- Dataset records:
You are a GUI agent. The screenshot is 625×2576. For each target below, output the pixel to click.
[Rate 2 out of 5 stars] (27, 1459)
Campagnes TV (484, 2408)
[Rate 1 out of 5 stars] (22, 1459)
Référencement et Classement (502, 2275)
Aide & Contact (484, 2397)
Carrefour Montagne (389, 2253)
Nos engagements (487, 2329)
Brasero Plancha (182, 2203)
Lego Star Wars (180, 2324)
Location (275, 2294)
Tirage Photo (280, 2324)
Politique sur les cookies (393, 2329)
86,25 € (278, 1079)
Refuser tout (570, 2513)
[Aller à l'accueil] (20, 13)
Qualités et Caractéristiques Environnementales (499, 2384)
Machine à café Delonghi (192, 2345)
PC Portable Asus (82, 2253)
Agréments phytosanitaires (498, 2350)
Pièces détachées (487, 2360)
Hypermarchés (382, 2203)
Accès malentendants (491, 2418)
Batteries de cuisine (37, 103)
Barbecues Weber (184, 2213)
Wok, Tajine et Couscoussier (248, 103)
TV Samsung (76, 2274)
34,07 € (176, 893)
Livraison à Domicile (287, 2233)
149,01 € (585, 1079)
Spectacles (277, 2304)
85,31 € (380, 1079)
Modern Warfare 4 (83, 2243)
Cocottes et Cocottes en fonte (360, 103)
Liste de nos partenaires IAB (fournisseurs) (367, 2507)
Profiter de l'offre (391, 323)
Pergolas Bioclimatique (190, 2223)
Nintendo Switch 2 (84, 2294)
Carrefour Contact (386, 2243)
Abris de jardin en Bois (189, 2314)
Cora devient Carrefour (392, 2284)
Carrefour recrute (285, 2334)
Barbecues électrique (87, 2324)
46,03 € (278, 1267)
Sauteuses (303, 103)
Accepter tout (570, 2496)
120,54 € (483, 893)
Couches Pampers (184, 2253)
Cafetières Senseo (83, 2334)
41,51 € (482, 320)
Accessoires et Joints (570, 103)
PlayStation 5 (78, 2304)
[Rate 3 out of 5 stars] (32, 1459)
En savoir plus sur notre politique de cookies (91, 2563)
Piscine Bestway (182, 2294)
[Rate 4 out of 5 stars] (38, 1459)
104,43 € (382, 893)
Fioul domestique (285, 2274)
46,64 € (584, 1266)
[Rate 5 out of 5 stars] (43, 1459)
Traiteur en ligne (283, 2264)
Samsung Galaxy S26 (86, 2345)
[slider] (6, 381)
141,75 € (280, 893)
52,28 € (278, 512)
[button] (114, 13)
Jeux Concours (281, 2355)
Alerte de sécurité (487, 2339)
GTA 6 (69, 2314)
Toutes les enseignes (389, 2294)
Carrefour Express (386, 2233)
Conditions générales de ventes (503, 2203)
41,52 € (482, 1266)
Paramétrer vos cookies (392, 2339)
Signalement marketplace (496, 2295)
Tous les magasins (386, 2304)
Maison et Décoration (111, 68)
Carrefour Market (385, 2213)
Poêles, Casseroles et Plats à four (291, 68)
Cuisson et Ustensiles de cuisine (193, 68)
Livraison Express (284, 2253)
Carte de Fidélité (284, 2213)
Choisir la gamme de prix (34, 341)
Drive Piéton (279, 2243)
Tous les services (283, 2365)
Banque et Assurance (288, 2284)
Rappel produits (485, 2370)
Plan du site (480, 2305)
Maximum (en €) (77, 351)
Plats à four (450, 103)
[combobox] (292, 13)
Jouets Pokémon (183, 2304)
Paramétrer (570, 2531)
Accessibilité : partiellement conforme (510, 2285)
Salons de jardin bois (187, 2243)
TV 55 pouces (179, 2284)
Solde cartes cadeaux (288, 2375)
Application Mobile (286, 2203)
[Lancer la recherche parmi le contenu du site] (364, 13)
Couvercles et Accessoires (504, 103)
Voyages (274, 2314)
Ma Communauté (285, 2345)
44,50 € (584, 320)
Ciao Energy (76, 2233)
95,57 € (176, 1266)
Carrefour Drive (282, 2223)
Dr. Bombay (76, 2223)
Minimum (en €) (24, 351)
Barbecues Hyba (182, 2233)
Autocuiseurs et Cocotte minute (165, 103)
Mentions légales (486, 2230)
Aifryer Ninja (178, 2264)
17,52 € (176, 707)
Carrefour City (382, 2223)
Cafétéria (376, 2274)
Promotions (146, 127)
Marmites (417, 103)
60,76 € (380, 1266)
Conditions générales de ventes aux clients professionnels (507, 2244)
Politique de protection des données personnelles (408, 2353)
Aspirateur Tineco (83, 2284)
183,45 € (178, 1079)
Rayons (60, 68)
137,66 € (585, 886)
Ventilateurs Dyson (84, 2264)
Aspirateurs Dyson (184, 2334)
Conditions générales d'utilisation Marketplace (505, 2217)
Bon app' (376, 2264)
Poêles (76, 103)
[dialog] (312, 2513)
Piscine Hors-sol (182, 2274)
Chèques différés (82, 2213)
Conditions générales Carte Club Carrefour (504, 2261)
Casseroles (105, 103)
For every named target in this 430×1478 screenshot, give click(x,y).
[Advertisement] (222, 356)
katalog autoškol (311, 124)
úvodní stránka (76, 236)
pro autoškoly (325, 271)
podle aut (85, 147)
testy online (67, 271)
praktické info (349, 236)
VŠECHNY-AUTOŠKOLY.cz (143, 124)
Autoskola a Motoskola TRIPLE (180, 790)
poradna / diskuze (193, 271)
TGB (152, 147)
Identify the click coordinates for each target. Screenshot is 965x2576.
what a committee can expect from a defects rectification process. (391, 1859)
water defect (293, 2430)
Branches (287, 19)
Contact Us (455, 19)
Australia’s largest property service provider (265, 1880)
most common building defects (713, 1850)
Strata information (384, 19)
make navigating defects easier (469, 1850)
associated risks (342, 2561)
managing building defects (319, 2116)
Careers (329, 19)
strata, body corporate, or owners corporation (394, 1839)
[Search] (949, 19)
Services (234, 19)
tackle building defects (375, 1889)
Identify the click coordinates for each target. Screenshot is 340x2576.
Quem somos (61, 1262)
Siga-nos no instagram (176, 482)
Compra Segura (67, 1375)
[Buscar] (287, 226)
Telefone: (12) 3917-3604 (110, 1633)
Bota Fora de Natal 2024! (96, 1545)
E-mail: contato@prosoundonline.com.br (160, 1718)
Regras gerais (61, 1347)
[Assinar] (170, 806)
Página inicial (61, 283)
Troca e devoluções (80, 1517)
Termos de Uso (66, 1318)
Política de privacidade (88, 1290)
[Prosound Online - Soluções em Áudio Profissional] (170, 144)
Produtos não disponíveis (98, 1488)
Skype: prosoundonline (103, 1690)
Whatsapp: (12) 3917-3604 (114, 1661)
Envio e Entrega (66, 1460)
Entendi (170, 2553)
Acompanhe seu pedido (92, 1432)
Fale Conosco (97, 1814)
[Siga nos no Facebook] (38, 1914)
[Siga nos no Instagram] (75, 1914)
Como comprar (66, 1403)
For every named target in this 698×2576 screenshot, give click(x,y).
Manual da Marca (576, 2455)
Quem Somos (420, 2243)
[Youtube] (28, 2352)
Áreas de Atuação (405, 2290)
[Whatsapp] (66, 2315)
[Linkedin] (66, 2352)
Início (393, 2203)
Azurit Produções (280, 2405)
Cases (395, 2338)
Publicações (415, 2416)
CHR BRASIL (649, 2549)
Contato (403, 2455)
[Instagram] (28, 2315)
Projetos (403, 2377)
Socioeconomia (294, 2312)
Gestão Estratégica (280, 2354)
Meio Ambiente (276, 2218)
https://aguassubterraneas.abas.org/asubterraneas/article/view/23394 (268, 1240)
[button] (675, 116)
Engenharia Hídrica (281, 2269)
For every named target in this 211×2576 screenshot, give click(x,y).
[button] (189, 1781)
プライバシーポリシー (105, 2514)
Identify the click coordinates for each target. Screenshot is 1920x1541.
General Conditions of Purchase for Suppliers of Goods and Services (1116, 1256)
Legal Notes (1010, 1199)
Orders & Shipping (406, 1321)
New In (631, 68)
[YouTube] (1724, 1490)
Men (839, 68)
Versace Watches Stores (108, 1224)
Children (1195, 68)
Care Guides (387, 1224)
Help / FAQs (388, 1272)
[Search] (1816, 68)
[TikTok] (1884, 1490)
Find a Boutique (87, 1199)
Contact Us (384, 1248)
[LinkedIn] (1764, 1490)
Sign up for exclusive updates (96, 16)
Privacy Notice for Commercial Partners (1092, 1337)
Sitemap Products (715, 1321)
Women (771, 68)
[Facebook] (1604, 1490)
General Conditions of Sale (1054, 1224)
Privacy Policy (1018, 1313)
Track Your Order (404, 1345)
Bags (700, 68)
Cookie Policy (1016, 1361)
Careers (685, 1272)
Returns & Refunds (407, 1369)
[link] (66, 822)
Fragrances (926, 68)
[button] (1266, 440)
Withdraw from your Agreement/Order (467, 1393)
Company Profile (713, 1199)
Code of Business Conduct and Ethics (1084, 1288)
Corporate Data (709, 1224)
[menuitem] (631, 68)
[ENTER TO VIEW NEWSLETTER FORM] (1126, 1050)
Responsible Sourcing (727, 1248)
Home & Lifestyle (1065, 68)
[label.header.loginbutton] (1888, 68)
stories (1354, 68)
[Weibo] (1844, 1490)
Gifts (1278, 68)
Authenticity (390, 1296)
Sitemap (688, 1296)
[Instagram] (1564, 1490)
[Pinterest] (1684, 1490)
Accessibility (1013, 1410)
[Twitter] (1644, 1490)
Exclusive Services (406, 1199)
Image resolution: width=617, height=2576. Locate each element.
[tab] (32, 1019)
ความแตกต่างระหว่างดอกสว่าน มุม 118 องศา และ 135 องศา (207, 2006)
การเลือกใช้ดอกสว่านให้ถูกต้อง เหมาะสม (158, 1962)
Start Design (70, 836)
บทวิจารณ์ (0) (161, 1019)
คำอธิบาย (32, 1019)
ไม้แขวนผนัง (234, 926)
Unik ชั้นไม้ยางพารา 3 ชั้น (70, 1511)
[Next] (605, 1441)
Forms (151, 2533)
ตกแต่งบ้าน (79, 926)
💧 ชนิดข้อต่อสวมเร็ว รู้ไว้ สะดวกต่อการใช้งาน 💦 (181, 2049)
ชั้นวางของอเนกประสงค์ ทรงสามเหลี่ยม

- Try it: From the material above, set down exactly the lines starting at the one with "TGB (152, 147)" and ending at the one with "Contact Us (455, 19)", end lines included.

- Result of this exercise:
TGB (152, 147)
Identify the click coordinates for each target. Screenshot is 965x2576.
what a committee can expect from a defects rectification process. (391, 1859)
water defect (293, 2430)
Branches (287, 19)
Contact Us (455, 19)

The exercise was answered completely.